Читаем Bare Hands полностью

“No, no, we have none too many.”

The rider smiled gravely.

Señor, you have more than enough. If you have to fire one, you will be fortunate if you have the chance to fire two. The Wolf moves fast when he makes his kill. You gringos are brave. You are more than brave, you are foolish. Come, flee with me. With the four of us, with the ammunition you have, we can hold off any attack from the rear. We will ride through the pass and be safe.

“I have come far. I have seen the bodies of many men, and some of them had white skin. Come, amigos, is it not better that we ride?”

Standish shook his head doggedly.

“Then he would find the mine deserted and take a good title. We protect the property of our employers.”

The rider shook his head slowly.

“It is wonderful! No wonder that you of the north have much money. Always are you willing to lay down your lives lest your precious property should be taken. Is there, then some special heaven for the gringo which gives him standing according to the property which surrounds his corpse?”

Standish flashed the man a swift look. His words bordered on insolence, and yet, at a time like this, a certain amount of leeway was given.

“Give him some shells, Vincent, and let him be off,” he said crisply.

Shaffer’s reluctant hands furnished a few shells to the rider.

The man accepted them with a grin in which there was more insolence than thanks. He stuffed them in his belt, clapped spurs to his horse and clattered on up the canon.

The men followed him with their eyes for a moment, then looked back down the canon.

The cloud of dust had become whiter, had assumed outline. In a few moments it would top the crest of the rolling ridge. They watched it in fascination.

It was Dan Harder’s slow voice that cut in on their thoughts.

“The rider didn’t go up the trail,” he said.

“Huh?”

Standish snapped out the word impatiently.

Harder pointed one of his thick fingers.

The trail dipped down into the canon, crossed a dry stream-bed, and then ran through some brush. Half a mile farther it once more climbed from the wash and it was to this part of the trail, clearly visible, that Harder pointed.

Had the man remained on the trail, the dark blotch of horse and rider would have showed on the trail where it swung round the face of the slope. But the hill glinted in the sunlight, silent, deserted, not even a wisp of dust showing where anything had been along the trail.

And down the canon, on the soft breeze of the morning came the unmistakable taint of carrion, stronger, it seemed, than before.

Vincent Shaffer shuddered.

Dan Harder shrugged his huge shoulders.

“He circled around through that little saddle. He’ll either hide or ride back an’ join the Wolf.”

Robert Standish stroked the thin, pointed beard which gave his face an atmosphere of dignified distinction.

“Probably a spy, sent on to find out how many of us there were. You notice he tried to stampede us into flight. The Wolf would very much like to come on this mine abandoned and have some of his men relocate it.”

“Here they come!” yelled Shaffer, his white forefinger pointing to the crest of the hill.

The riders boiled over it in a black column that came without formation. At times it swelled until ten or fifteen horses were abreast, spreading out on each side of the trail. At times the stream narrowed until only one horseman followed the beaten center of the dusty trail. Then the stream swelled again.

A motley array of mounted men, they poured over the lip of the hill, spread out like a black river as they worked down the slope. And, behind them, a dust cloud billowed upward to the blue-black of the Mexican sky, drifting slightly on the carrion tainted breeze.

“Well, boys, we’re in for it,” said Robert Standish in emotionless tones. “Better get our pistols ready. And we’ll stay inside the ’dobe. That’ll protect us from stray bullets. They won’t start a general attack unless the Wolf orders it.

“That rider was right. If he does order it, we probably won’t even have a chance to reload. Let me do most of the talking.”

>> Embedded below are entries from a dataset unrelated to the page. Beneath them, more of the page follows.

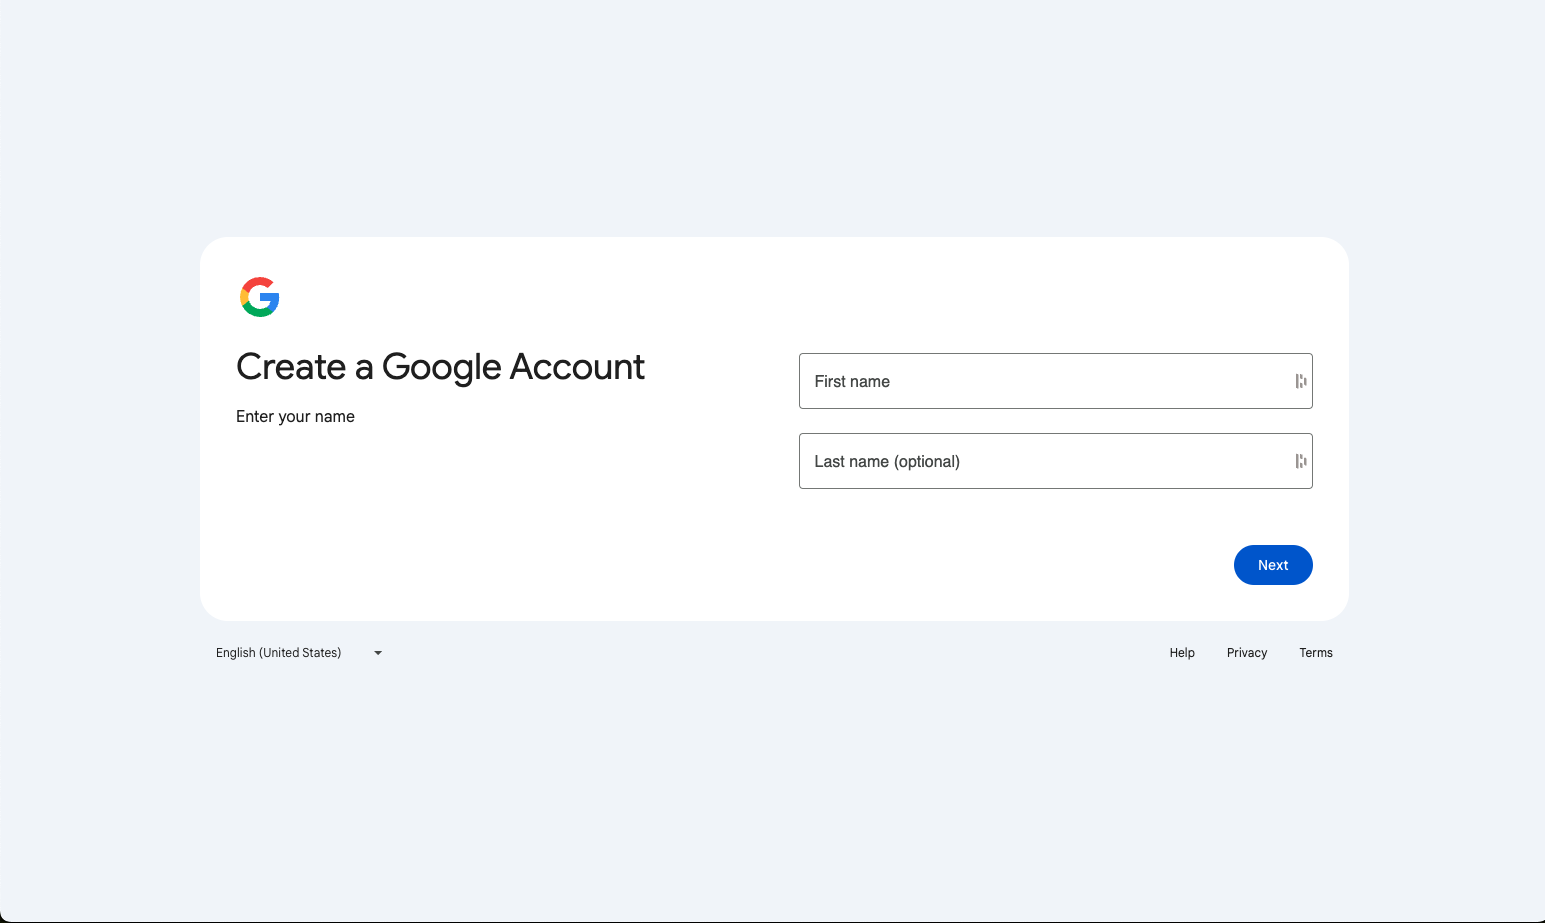Click the "(United States)" part of language label
This screenshot has height=923, width=1545.
[300, 653]
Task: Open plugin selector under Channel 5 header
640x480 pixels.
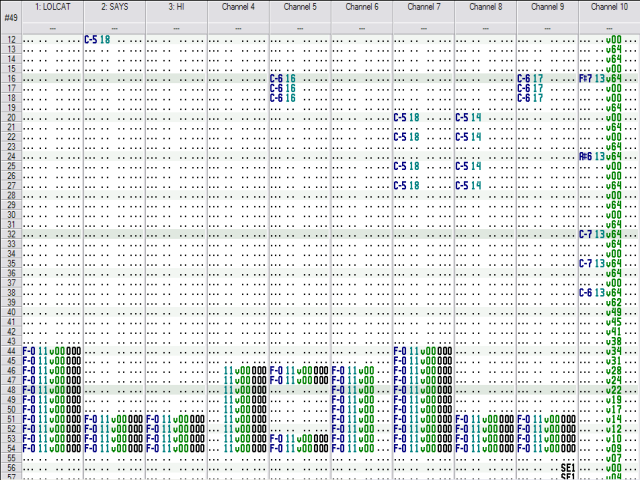Action: click(300, 28)
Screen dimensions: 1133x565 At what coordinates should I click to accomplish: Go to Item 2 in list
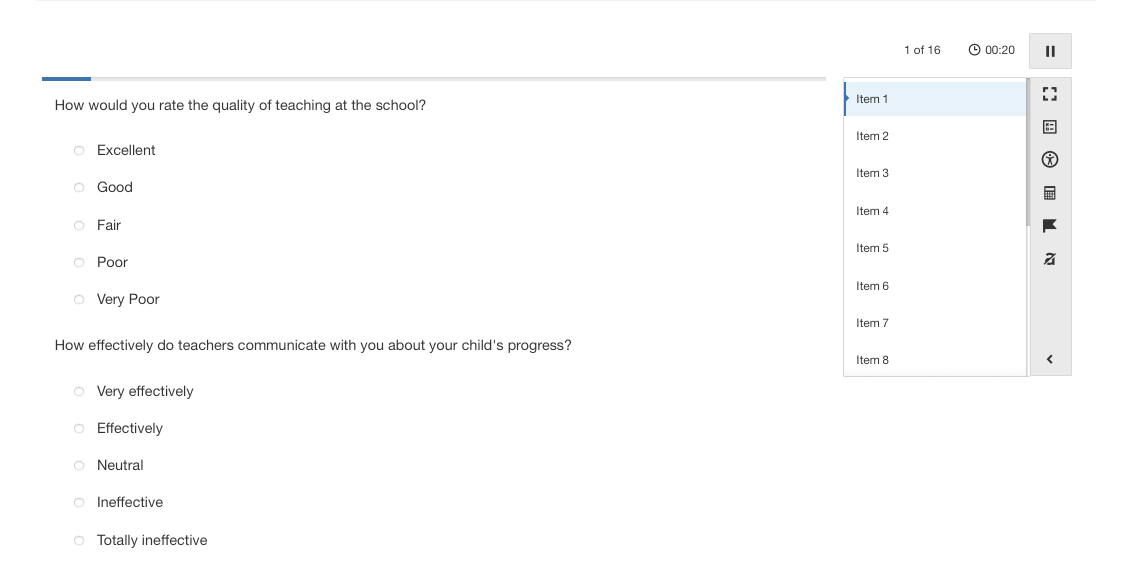(935, 136)
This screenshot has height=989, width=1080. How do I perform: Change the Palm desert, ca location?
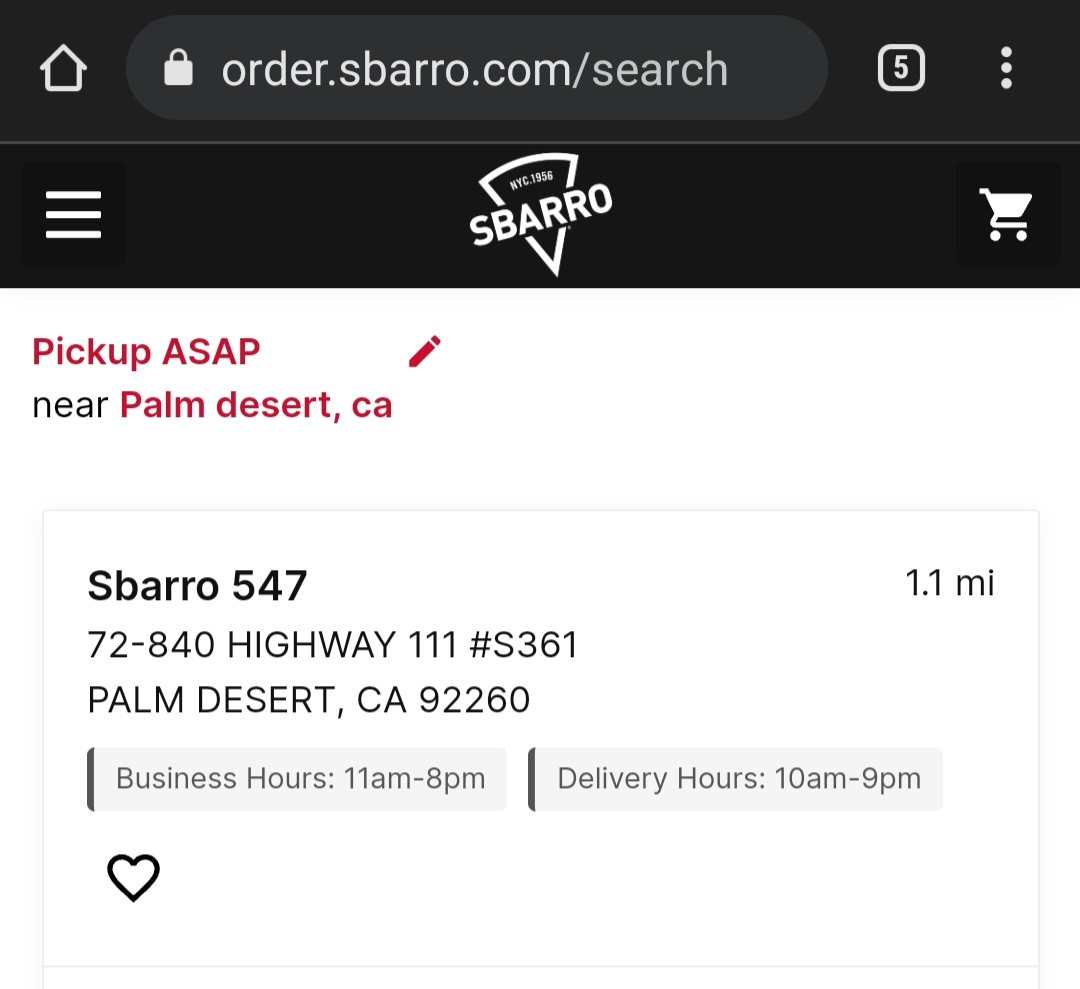[x=256, y=405]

As calmly as though he were getting ready to write a letter, he entered the ’dobe, buckled on a revolver, sat at the battered desk and lit a cigarette.

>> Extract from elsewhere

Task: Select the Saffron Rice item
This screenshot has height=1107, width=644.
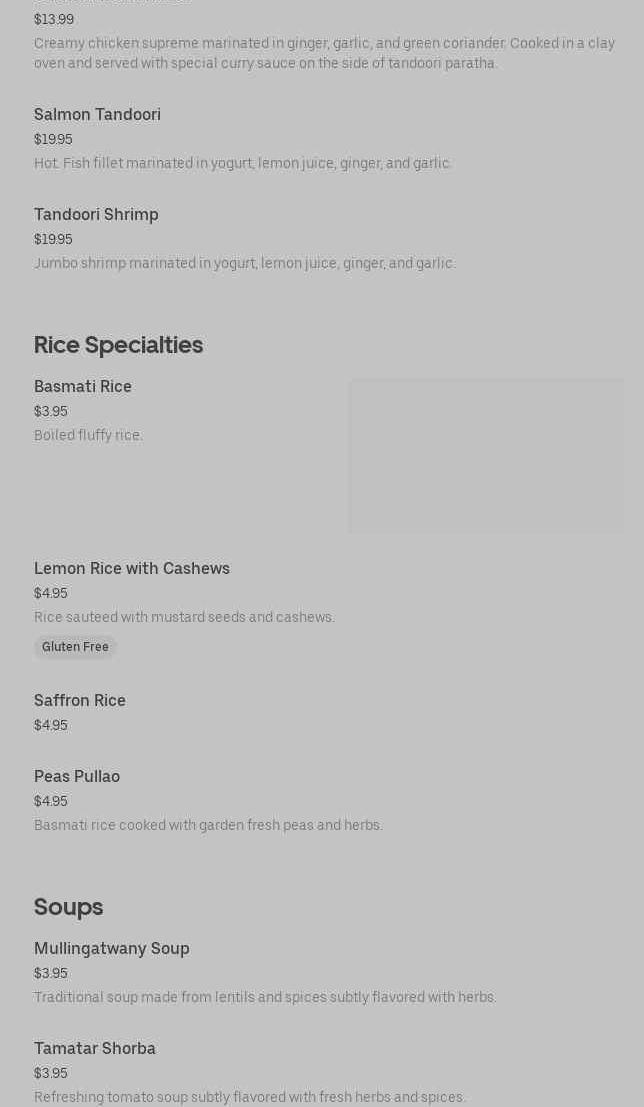Action: click(80, 701)
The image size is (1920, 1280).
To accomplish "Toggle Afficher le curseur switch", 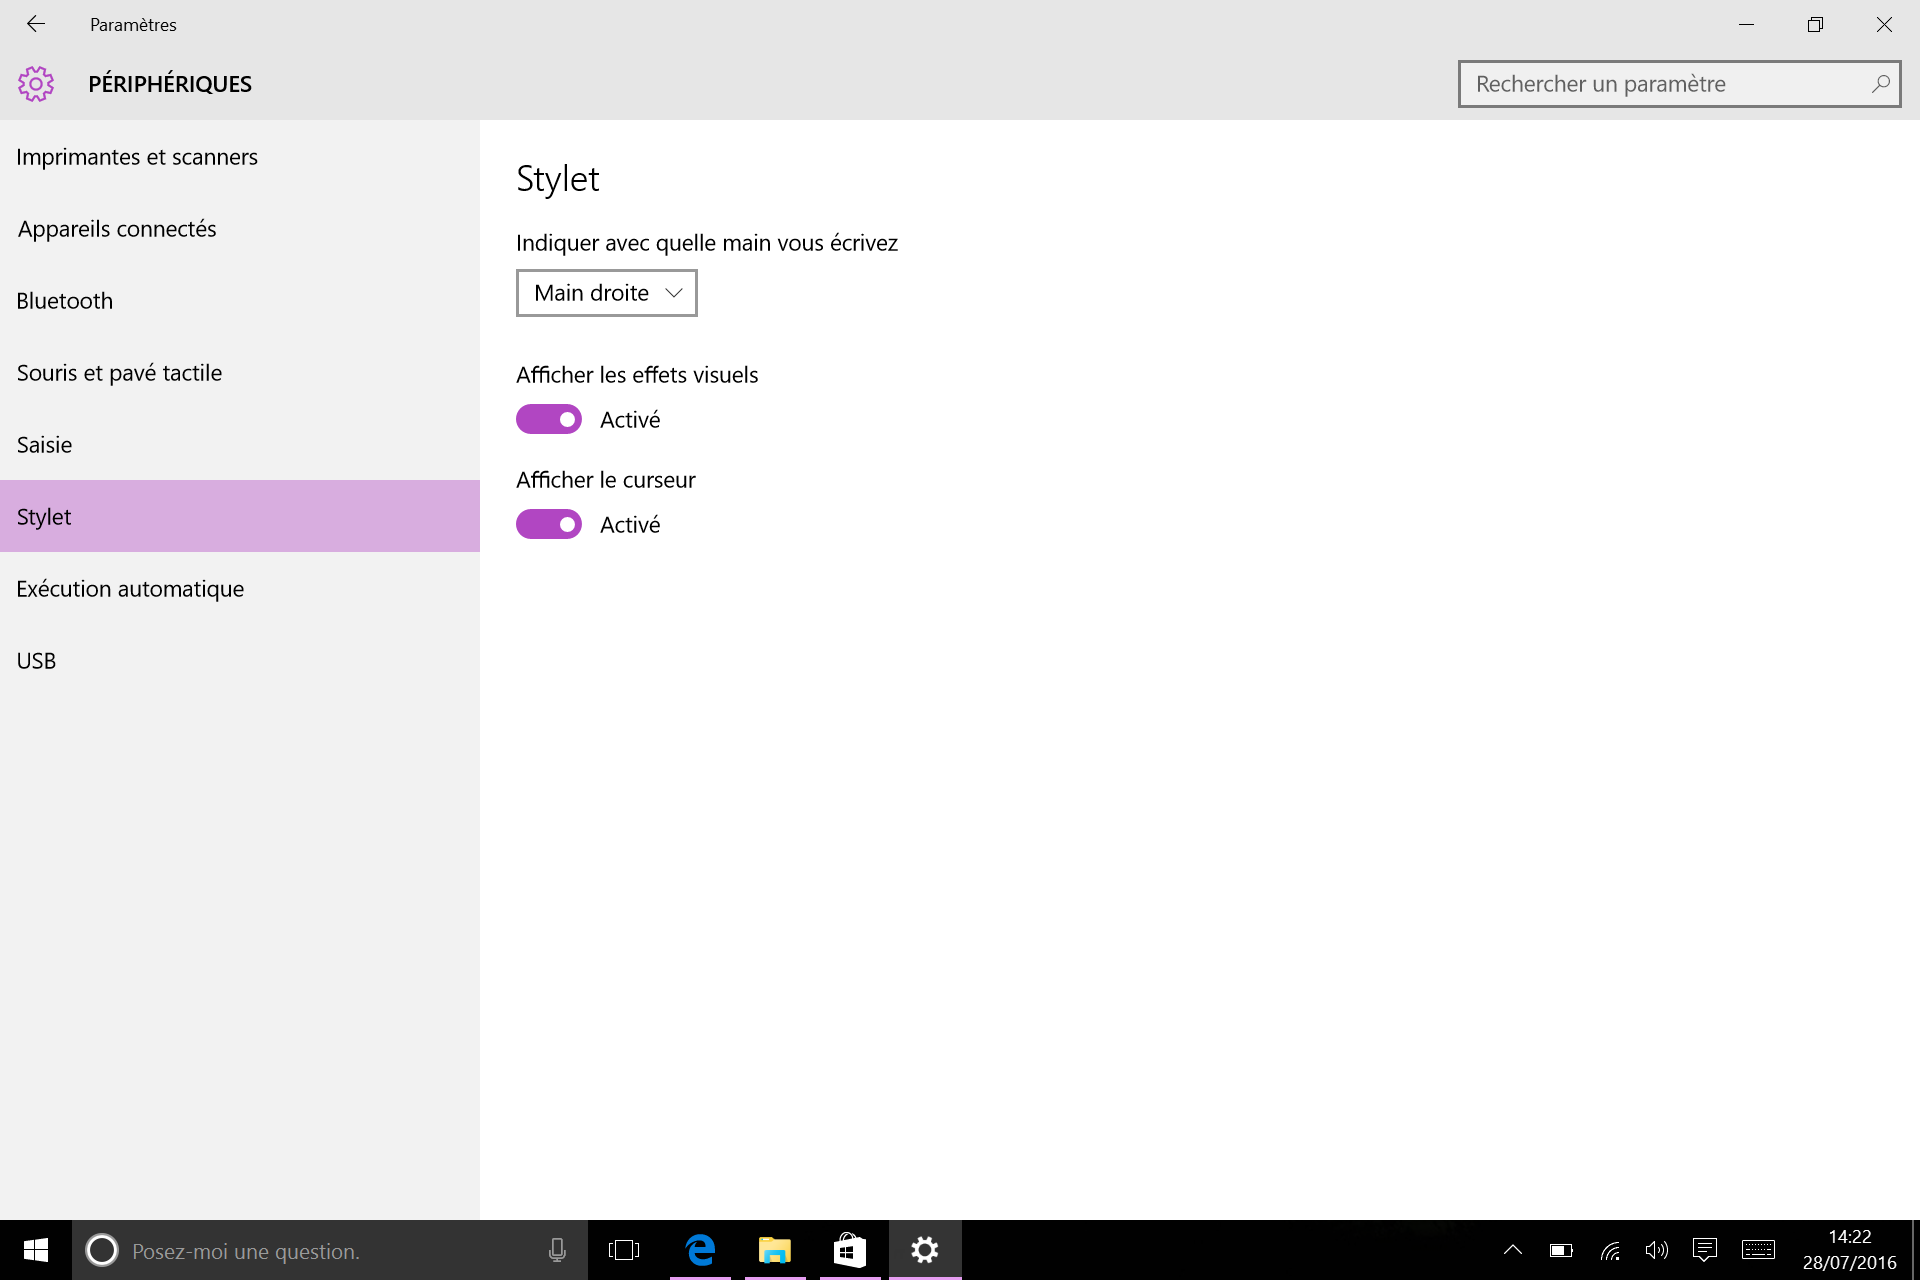I will 549,524.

Dan Harder sat on the edge of one of the cots, his great fingers flexing slightly.

Vincent Shaffer stealthily slipped a handful of glittering brass cylinders into his pocket, rattled the rest into a fan-shaped formation so that hurried fingers could snatch them up. Then he evidently felt that this looked like too much of an invitation to hostilities and swept the shells once more into a pile, covered them with a blanket.

Dan Harder watched him with eyes that glowed with sardonic humor. But his lips remained closed. He had made no move to buckle on the revolver which hung from the frame of the cot.

He had not known Shaffer until he came to the mine. Yet it was a strange whim of Fate that one woman had sent them both into this exile.